Nel caso di specie appare fuor di dubbio al Collegio che vi sia stato uno 
spostamento della competenza regionale a favore del Ministero in quanto il sito 
ricade nell’area industriale di Porto Torres, inserita tra i siti di interesse 
nazionale inquinati da sottoporre ad interventi di bonifica e ripristino 
ambientale per effetto dell’art. 14 della legge 31 luglio 2002, n. 179, 
integrativo dell’art. 1, comma 4, della legge n. 426/1998.
L’art. 18, comma 2, della suddetta legge dispone: 
“2. Per realizzare il programma di interventi di cui al comma 1, (ndr. 
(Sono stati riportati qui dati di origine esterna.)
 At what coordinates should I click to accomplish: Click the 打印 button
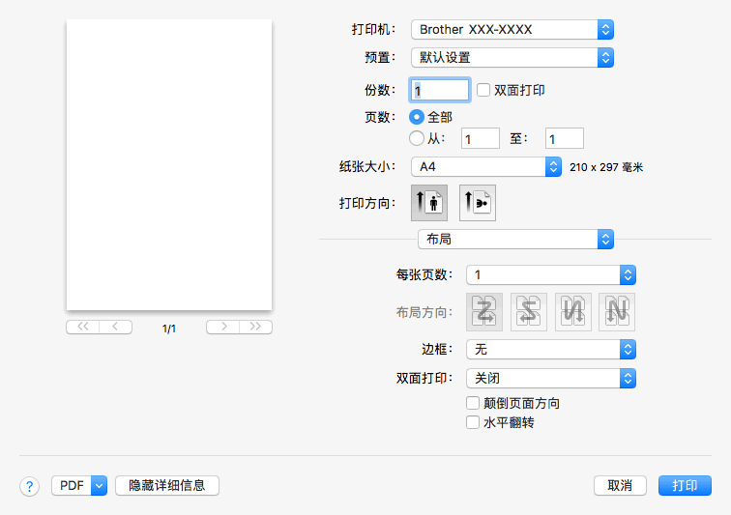coord(685,486)
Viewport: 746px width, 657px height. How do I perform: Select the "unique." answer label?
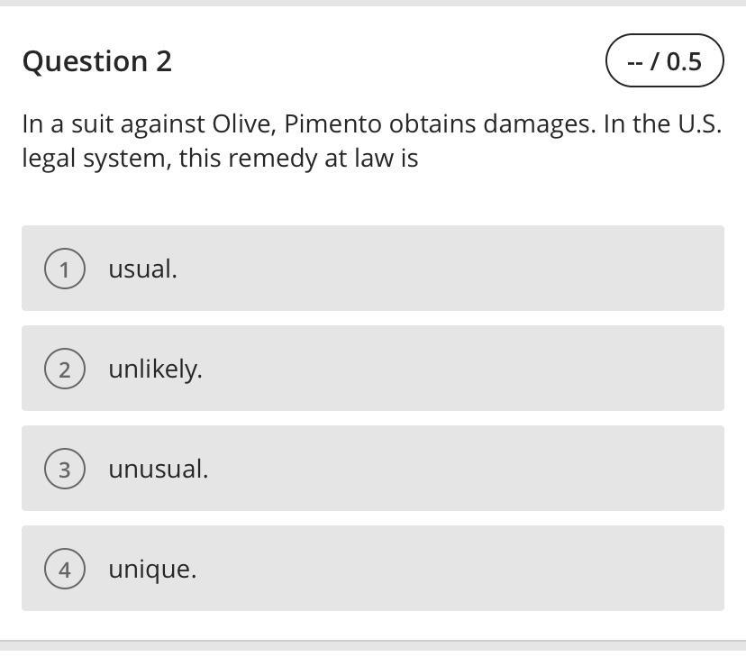click(152, 569)
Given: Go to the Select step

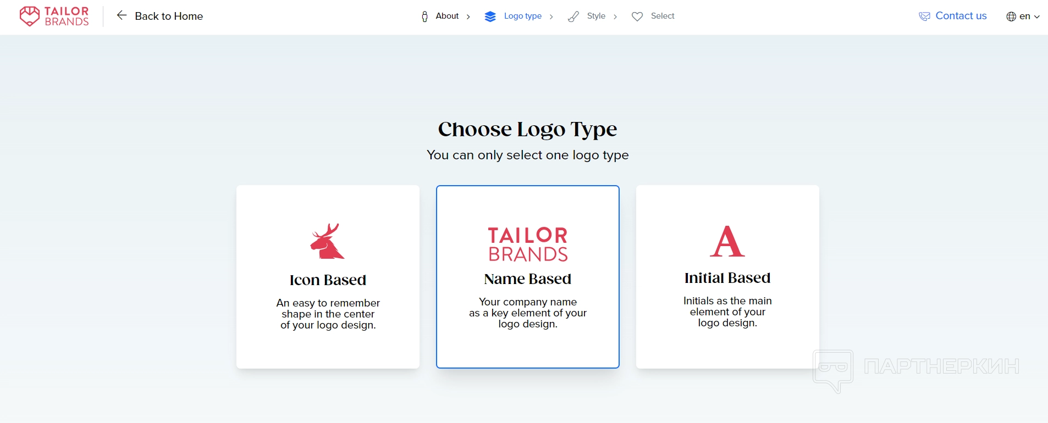Looking at the screenshot, I should pos(663,16).
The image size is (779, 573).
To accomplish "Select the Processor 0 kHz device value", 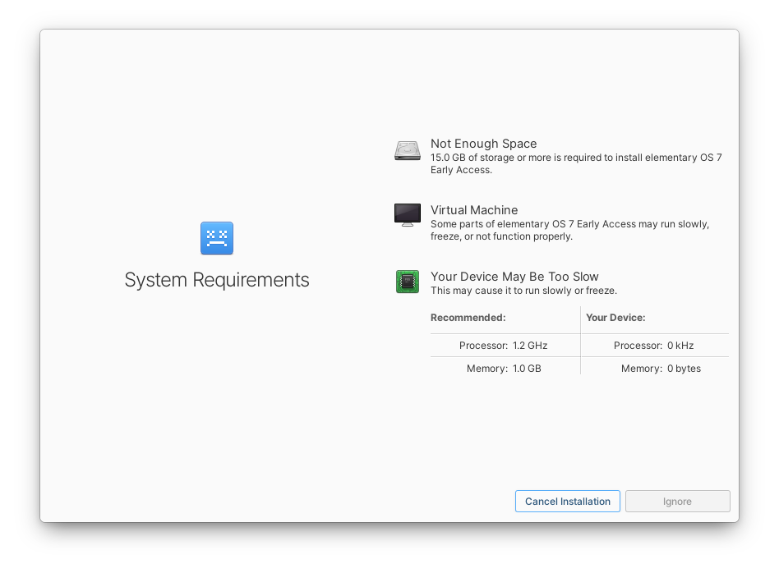I will click(653, 345).
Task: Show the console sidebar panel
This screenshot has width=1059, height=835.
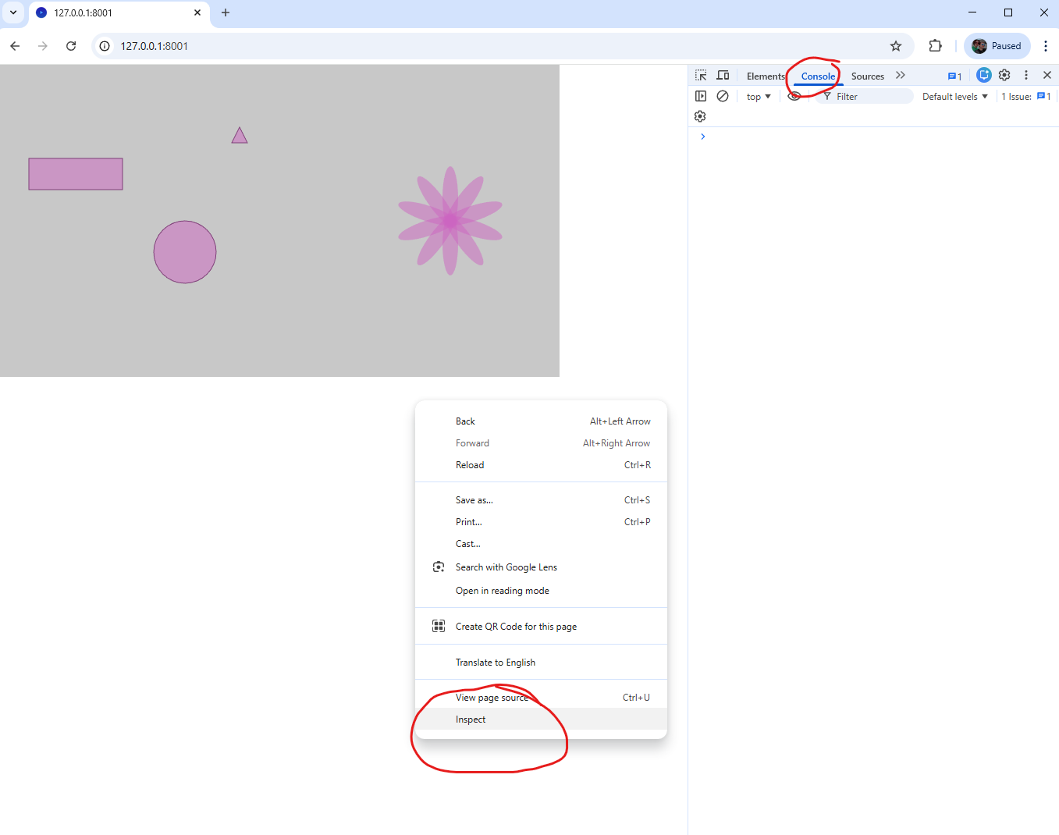Action: coord(701,96)
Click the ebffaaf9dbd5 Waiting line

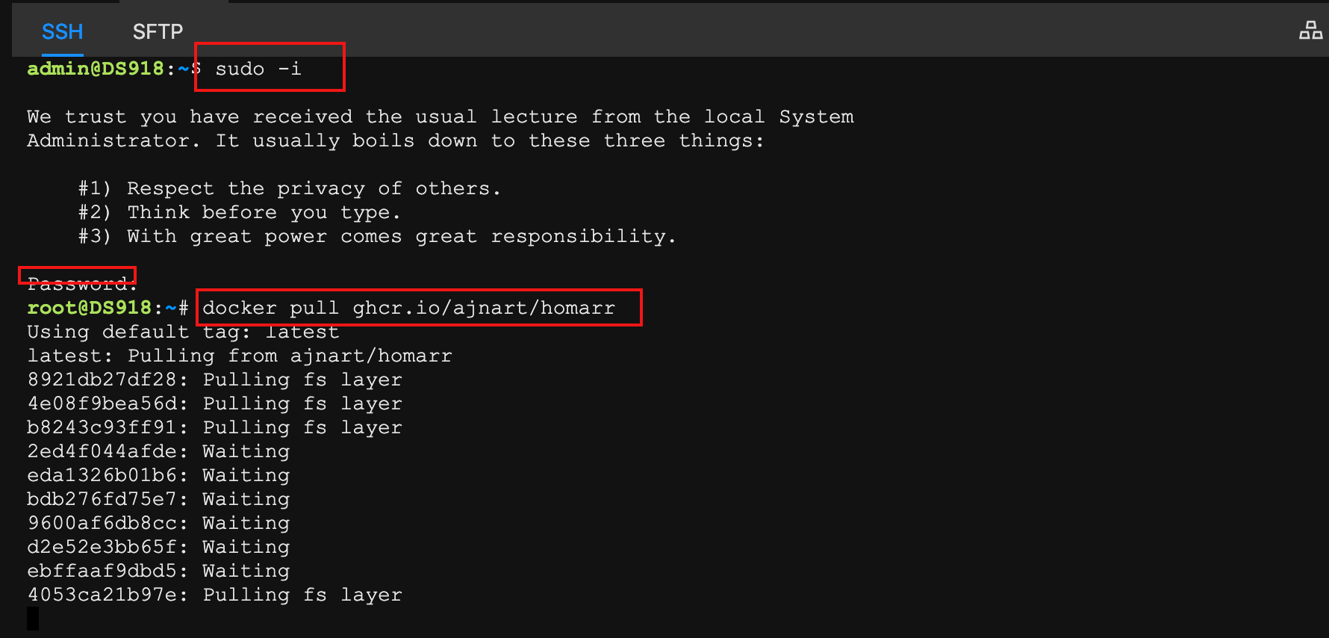pos(158,571)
interventi di bonifica da porre in essere nei siti di importanza nazionale) il 
Ministro dell'ambiente e della tutela del territorio stipula, con i Ministri 
dell'interno delegato per il coordinamento della protezione civile, delle 
attività produttive e delle infrastrutture e dei trasporti, con i presidenti 
delle giunte regionali, delle province e con i sindaci dei comuni 
territorialmente competenti, uno o più accordi di programma per l'approvazione 
del progetto definitivo di bonifica e di ripristino ambientale. Gli accordi di 
programma comprendono il piano di caratterizzazione dell'area e l'approvazione 
delle eventuali misure di messa in sicurezza di emergenza, gli interventi di 
bonifica o di messa in sicurezza definitiva e l'approvazione del progetto di 
valorizzazione dell'area bonificata.”. 
Dalla lettura della complessa normativa sopra richiamata, si desume la volontà 
del legislatore di attribuire ad un organo dello Stato la competenza in materia 
di siti di interesse nazionale inquinati, come tassativamente individuati dalla 
legge n. 179/2002, fra i quali sono indicate le “Aree industriali di Porto 
Torres”.
Con il quinto, oltre che con il settimo motivo al primo strettamente connesso 
del ricorso principale (quarto e sesto dei motivi aggiunti) si deduce erronea e 
falsa applicazione dell'art. 240, comma 1, lett. M del d. lgs. n. 152/2006; 
eccesso di potere per difetto di istruttoria, mancanza di presupposti, difetto 
di motivazione, manifesta irragionevolezza, violazione del principio comunitario 
delle applicazioni delle migliori tecnologie a costi sopportabili, violazione 
dei principi di proporzionalità.
Assume, l’interessata, che, se si tratta di un'intervento di messa in sicurezza 
d'emergenza ci si deve riferire all'art. 240 e che, comunque, vi è un difetto di 
istruttoria e di motivazione circa il verificarsi delle "condizioni 
d'emergenza", non sussistenti nel caso di specie. Lamenta anche che 
l’imposizione di una barriera di contenimento fisico della falda si pone in 
evidente contrasto con i caratteri dell’urgenza propri degli interventi di 
M.I.S.E. (messa in sicurezza di emergenza) e che sarebbe stato più ragionevole 
prescrivere la costruzione di una “barriera idraulica costituita da pozzi di 
emungimento”, mentre in realtà si è imposto un intervento appartenente al ben 
diverso genere delle bonifiche.
Ad avviso del Collegio le censure sono fondate e devono, pertanto, essere 
accolte.
Le questioni introdotte sono sostanzialmente due: a) la prima riguarda gli 
accertamenti effettuati in ordine alla situazione di emergenza e, b) la seconda 
riguarda la tipologia d’intervento prescritta. 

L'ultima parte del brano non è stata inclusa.